Facts about Whitetail Deer & Whitetail Deer Hunting.  Want to know more?

- Based on hunter reports, about 1 deer in 30,000 is an albino.

- The speed at which antlers grow, also makes them the fastest growing structures in the animal kingdom.

- Antler growth is usually complete by the end of August

- The deer genus was given the name Odocoileus by Rafinesque in 1832

- A doe giving birth in areas of good food will have twins. However triplets are common as well as occasional quadruplets.

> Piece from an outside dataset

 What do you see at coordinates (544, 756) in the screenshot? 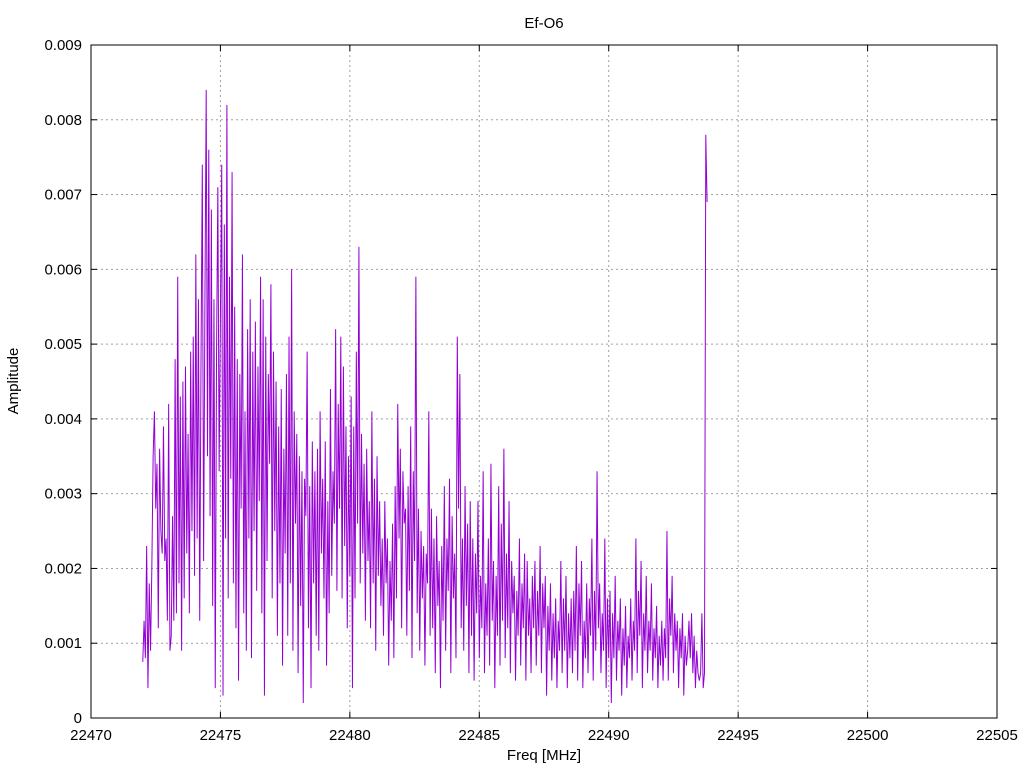
I see `x-axis-label: Freq [MHz]` at bounding box center [544, 756].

- Largest body weight on record of a Whitetail deer is 511 pounds.

- Recent estimates put the deer population in the United States at around 30 million animals

- The whitetail deer (Odocoileus virginianus), is named for it’s signature tail and the white under part.

- According to scientists there are 38 Sub-species of Whitetail Deer.

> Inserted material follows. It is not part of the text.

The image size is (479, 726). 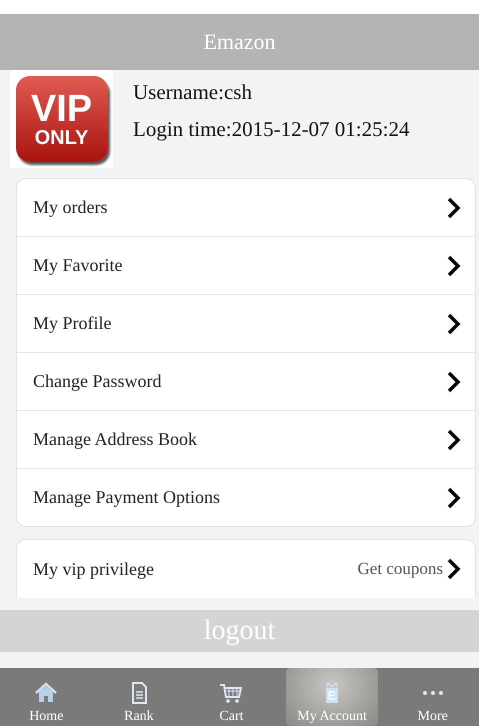 What do you see at coordinates (432, 693) in the screenshot?
I see `more-icon` at bounding box center [432, 693].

- A whitetail buck usually weighs 130 to 220 pounds, but have been recorded at well over 350 Pounds.

- Market gunning, unregulated hunting and poor land-use practices severely depressed deer populations in the early 1900s. By about 1930 the U.S. population was thought to number about 300,000 animals.

- A Whitetail buck will shed his antlers every year, usually sometime in late December through Feb.

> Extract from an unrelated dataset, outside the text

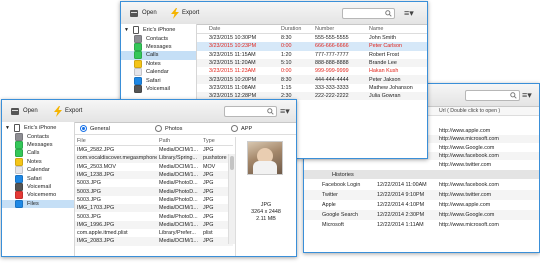 Image resolution: width=540 pixels, height=267 pixels. I want to click on column-header: Number, so click(340, 30).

- Whitetails have an average life span of 8 to 11 years.

- Deer do not have a gall bladder on their livers. This allows them to eat vegetation that would kill domestic animals.

- The members of the deer family are ruminants, having a four-compartmented stomach, which allows the deer to feed very rapidly.

- A Whitetail has a top speed between 35 to 40 miles per hour.

- A deer’s gestation period is 200 to 205 days, most of the fawns being born in the latter part of May or the first part of June.

- Deer need 10 to 12 pounds of food per day to satisfy their needs.

- The Whitetail Deer is the most abundant big game animal in North America.

- The average whitetail stands between 36 and 40 inches high at the top of the shoulder.

- There is one authenticated record of a deer kept in captivity that lived to be nineteen years old.

- A deer can clear an 8-foot hurdle from a standing position.

- Deer swim well and at a good pace. They have been clocked at speeds up to 13 miles per hour.

- At birth a baby doe weighs about 4 1/2 pounds while a buck weighs 5 1/2 pounds.

- By the time the fawns are twenty minutes old, they can walk slowly on very shaky legs.

- About 40 percent of the young does may breed in their first autumn so that they give birth when they are one year old.